Q: How do I graph an inequality on a number line?

A: To graph an inequality on a number line, first find the solution set of the inequality. Then, plot the solution set on a number line by using a closed circle for a greater than or equal to inequality and an open circle for a less than or equal to inequality.

Conclusion

Solving inequalities is a crucial skill in mathematics, with numerous real-world applications. By following the steps outlined in this article, you can solve inequalities with confidence. Remember to keep the inequality sign intact, find a common denominator when combining fractions, and flip the inequality sign when multiplying or dividing both sides by a negative number.
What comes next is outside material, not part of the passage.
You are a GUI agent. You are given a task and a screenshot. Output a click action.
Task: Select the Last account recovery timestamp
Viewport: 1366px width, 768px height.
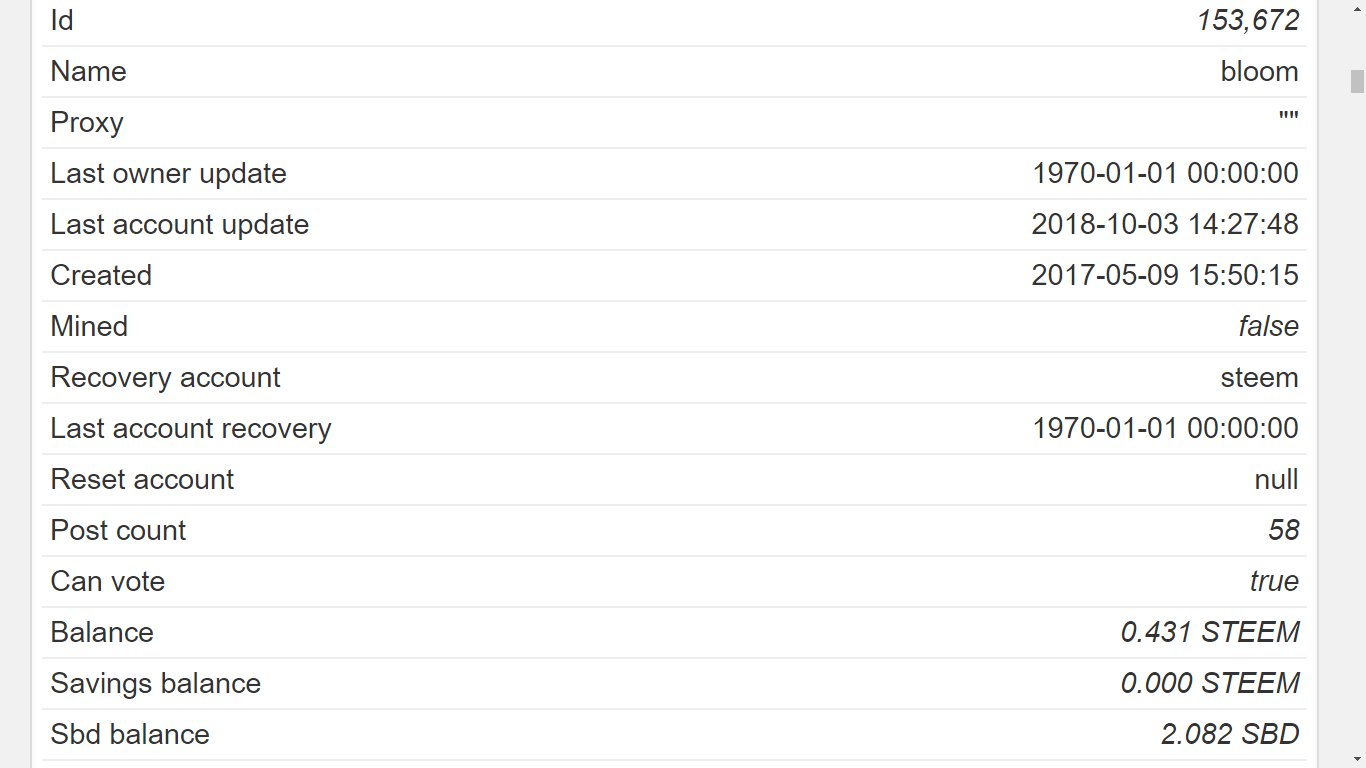[x=1165, y=428]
With practice and patience, you can master the art of solving inequalities.

Tips and Tricks

• When solving inequalities, it's essential to keep the inequality sign intact.
• When combining fractions, find a common denominator and rewrite the fractions with that denominator.
• When multiplying or dividing both sides of an inequality by a negative number, flip the inequality sign.
• When adding or subtracting both sides of an inequality by a number, keep the inequality sign the same.

Real-World Applications

Solving inequalities has numerous real-world applications, including:

• Finance: Inequalities are used to calculate interest rates, investment returns, and loan payments.
• Science: Inequalities are used to model population growth, chemical reactions, and physical systems.
• Engineering: Inequalities are used to design and optimize systems, such as bridges, buildings, and electronic circuits.

Common Mistakes

• Flipping the Inequality Sign: When multiplying or dividing both sides of an inequality by a negative number, flip the inequality sign.
• Not Finding a Common Denominator: When combining fractions, find a common denominator and rewrite the fractions with that denominator.
• Not Keeping the Inequality Sign: When solving inequalities, keep the inequality sign intact.

Conclusion

Solving inequalities is a crucial skill in mathematics, with numerous real-world applications. By following the steps outlined in this article, you can solve inequalities with confidence. Remember to keep the inequality sign intact, find a common denominator when combining fractions, and flip the inequality sign when multiplying or dividing both sides by a negative number. With practice and patience, you can master the art of solving inequalities.